To address these shortcomings, the authors propose a new approach that applies the XAI methods to the individual embedding spaces of the VLM (i.e., image and text encoders) and then combines the resulting explainability maps using a dot product operation. This method effectively captures the influence of both input modalities on the final model prediction, providing comprehensive and meaningful insights into the VLM's decision-making process.
The proposed approach is evaluated using the MIMIC-CXR dataset, and the results demonstrate its superiority over the conventional XAI methods. The explainability maps generated by the new method are focused and closely aligned with established medical diagnostic practices, highlighting the specific image regions that are crucial for the given text prompt or class label. This contrasts with the broad, non-specific highlights produced by the conventional XAI methods.
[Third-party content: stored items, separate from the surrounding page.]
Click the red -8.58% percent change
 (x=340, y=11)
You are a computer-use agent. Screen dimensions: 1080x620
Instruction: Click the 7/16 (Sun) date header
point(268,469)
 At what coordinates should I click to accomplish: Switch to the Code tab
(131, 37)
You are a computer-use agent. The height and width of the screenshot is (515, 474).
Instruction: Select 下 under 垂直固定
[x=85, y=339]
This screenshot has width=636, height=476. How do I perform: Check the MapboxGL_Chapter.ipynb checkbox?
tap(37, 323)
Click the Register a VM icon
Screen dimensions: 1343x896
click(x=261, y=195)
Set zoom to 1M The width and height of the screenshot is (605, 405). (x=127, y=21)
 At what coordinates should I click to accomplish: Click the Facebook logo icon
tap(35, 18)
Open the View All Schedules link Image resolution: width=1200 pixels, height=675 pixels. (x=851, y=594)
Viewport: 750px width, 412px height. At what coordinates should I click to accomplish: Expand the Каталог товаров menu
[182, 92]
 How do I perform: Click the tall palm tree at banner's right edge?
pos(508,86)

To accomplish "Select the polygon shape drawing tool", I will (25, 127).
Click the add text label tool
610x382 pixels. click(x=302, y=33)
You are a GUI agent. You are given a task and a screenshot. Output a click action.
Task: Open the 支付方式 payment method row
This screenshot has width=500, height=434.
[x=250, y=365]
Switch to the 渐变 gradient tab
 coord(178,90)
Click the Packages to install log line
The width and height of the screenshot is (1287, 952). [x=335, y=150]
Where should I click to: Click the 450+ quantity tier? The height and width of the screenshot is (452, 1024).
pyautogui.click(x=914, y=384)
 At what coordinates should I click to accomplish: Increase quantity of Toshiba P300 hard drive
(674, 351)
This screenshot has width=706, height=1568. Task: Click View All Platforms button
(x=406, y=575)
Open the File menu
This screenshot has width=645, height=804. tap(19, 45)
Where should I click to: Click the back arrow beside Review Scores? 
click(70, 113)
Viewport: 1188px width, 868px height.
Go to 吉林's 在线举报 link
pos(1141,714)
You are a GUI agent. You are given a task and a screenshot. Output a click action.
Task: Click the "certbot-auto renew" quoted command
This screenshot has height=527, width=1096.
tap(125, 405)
The authors also investigate the impact of different text inputs (prompts vs. class labels) on the VLM's performance and the corresponding explainability maps, further highlighting the versatility and effectiveness of the proposed approach.
Stats
The MIMIC-CXR dataset contains approximately 377,110 chest X-ray (CXR) and radiology report pairs.
The authors used a subset of 2,000 randomly selected samples from this dataset for their analysis.
Quotes
"Our proposed approach produces the feature maps depicted in Figure 2. We generated explainability maps using both text prompts (sentences) and class labels to investigate the influence of different text inputs."
"The highlighted pixel locations closely align with established clinical diagnostic procedures for the specified pathology. Additionally, our method effectively illustrates how MedCLIP's focus shifts based on the input text prompt, providing strong evidence of this VLMs' capacity to comprehend text and identify relevant image pixels."